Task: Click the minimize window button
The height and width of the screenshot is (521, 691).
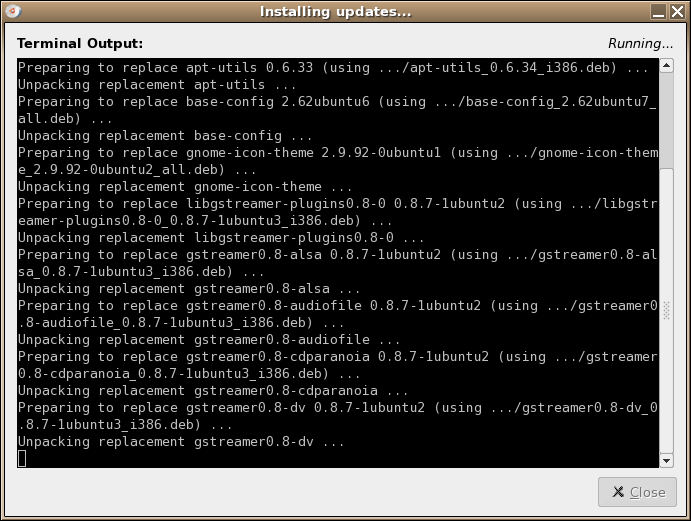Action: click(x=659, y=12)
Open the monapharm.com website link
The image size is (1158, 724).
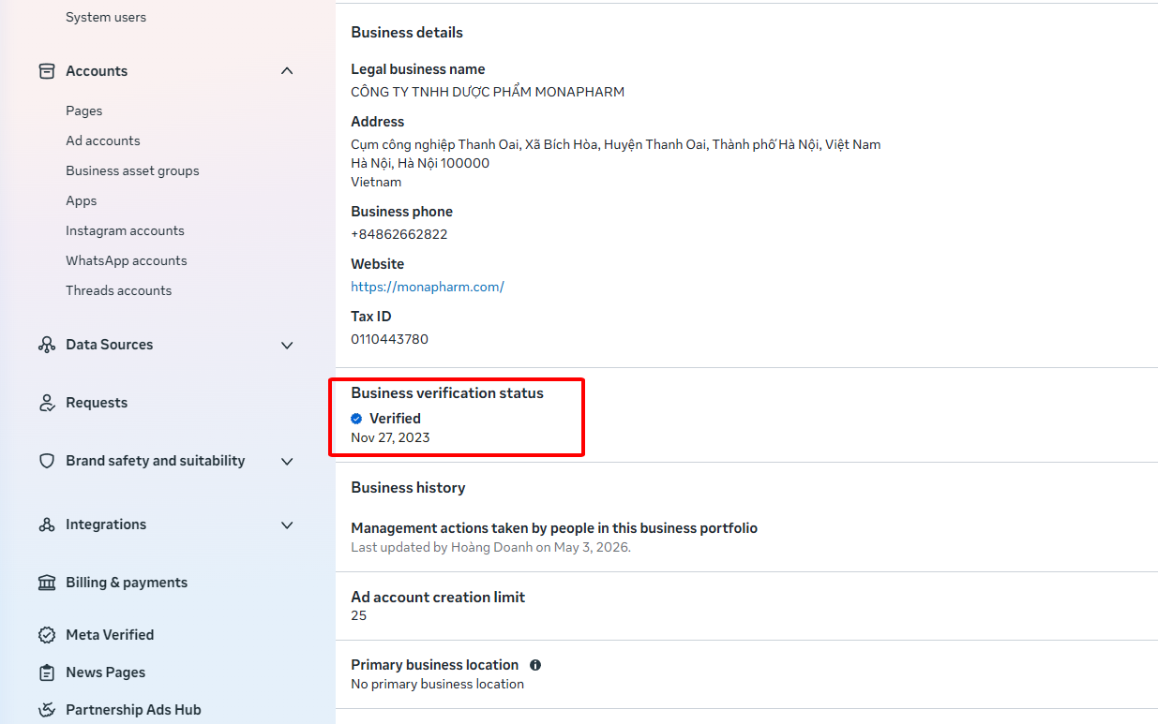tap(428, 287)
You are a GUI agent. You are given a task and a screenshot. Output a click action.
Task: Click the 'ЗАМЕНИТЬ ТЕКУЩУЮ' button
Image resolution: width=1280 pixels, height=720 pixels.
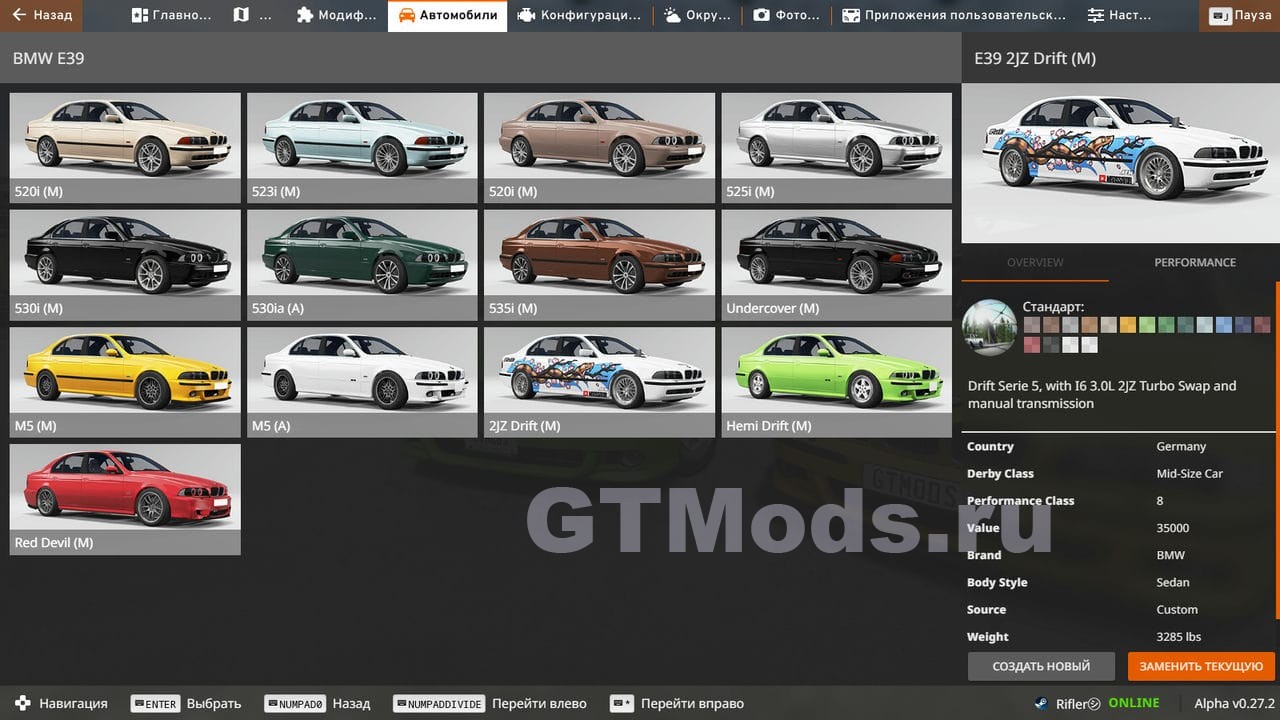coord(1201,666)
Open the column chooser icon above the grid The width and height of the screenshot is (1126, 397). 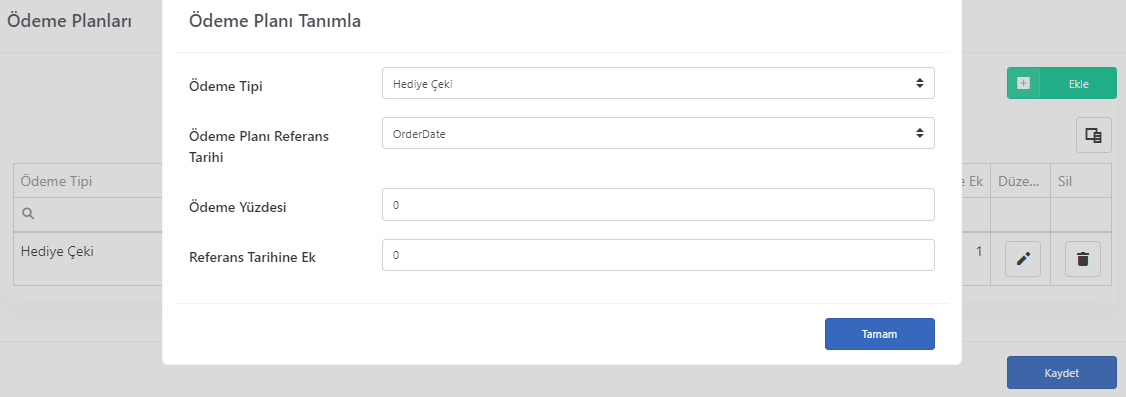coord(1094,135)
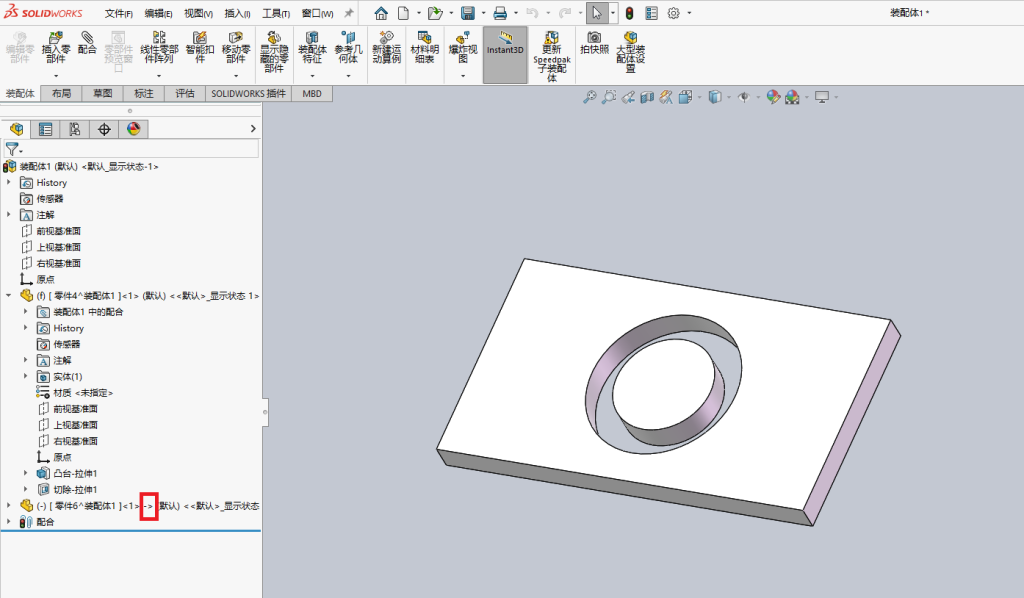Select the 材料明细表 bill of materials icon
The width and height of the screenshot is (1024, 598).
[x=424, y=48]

━━━━━━━━

Exercise:
Taking the lines of the listing one by one, count those that contain "button", and answer with the number only.

Your solution:
2